2 bodies found inside luxury yacht that sank off Sicily
It is unclear whose bodies were found, but the discovery follows a rescue operation off the Italian coast where British tech tycoon Mike Lynch and five others were believed trapped in the hull of the Bayesian luxury sailboat.
Divers found two bodies Wednesday inside a superyacht that sank in a sudden storm off Sicily, a source familiar with rescue operations told NBC News.
It is unclear whose bodies were found, but the discovery follows a dayslong search in the deep seas off the Italian coast where British tech tycoon Mike Lynch and five others were believed trapped in the luxury sailboat's hull.
They have been missing since early Monday, when the Bayesian was caught in the storm while anchored off the coast of Porticello, a village near the Sicilian capital city of Palermo.

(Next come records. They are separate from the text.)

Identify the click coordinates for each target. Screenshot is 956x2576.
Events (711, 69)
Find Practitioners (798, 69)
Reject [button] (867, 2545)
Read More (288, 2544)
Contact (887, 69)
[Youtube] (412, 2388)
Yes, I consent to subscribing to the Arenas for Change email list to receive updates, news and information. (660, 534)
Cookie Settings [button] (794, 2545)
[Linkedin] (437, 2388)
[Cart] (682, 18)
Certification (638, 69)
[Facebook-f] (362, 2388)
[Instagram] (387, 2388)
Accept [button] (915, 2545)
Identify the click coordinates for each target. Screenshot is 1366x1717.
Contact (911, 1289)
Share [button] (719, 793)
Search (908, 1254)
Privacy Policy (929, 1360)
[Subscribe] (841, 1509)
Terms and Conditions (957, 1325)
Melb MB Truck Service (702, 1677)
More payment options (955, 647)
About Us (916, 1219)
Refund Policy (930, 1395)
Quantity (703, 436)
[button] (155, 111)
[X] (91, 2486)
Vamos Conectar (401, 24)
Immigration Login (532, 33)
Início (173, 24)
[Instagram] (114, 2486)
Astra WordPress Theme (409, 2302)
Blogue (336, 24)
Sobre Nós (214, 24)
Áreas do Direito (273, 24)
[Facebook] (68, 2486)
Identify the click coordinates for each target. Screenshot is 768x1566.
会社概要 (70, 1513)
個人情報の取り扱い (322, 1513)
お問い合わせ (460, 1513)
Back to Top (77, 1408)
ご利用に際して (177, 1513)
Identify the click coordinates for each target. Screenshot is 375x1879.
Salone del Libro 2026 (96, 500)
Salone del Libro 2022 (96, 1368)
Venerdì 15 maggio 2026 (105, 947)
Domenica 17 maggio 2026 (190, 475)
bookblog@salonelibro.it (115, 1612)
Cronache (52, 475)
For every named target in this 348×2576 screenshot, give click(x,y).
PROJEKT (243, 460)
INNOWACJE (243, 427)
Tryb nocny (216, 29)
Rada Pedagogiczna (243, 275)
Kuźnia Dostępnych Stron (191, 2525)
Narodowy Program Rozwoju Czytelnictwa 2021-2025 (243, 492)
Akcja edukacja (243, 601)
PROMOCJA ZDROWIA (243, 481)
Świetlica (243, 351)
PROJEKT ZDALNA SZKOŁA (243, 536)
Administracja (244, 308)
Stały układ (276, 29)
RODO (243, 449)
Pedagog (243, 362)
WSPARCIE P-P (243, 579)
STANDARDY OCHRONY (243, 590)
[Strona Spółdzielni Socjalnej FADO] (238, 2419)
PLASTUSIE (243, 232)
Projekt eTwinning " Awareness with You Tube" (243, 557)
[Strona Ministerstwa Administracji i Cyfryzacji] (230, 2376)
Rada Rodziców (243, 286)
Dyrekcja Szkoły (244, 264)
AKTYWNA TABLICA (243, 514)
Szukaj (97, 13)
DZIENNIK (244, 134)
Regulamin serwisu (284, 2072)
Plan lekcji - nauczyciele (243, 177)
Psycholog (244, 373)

Fifteen of the 22 people aboard survived.
NBC News witnessed a body bag being lifted from the back of a fire department boat after it sailed into the port of Porticello. It was unclear whose body it was.
Lynch’s 18-year-old daughter, Hannah; Morgan Stanley International Chairman Jonathan Bloomer and his wife Judy; and Clifford Chance lawyer Chris Morvillo and his wife Neda, are also missing.
Officials confirmed Monday that one body had been recovered, identified as the ship's cook, Canadian-Antiguan national Recaldo Thomas.
The Bayesian is owned by a firm linked to Lynch’s wife, Angela Bacares, who was among the survivors rescued by a nearby vessel after getting into a lifeboat.
Built by Italian shipbuilder Perini Navi in 2008, the U.K.-registered yacht could carry 12 guests and a crew of up to 10, according to online specialist boating sites. Its nearly 250-foot mast is the tallest aluminum sailing mast in the world, according to CharterWorld Luxury Yacht Charters.
Regularly described in U.K. media as “Britain’s Bill Gates,” Lynch was acquitted of fraud by a San Francisco jury earlier this year, stemming from the 2011 sale of his software company Autonomy to Hewlett-Packard for $11 billion.
The Mediterranean sailing vacation was designed to be a celebration for Lynch, who brought Bloomer, who testified in his defense, and Morvillo, one of his U.S. lawyers, on the trip.
Lynch's co-defendant Stephen Chamberlain was not aboard the Bayesian, but in what appears to be a tragic coincidence, a car struck and killed Chamberlain on Saturday as he was jogging in a village about 68 miles north of London, local police said.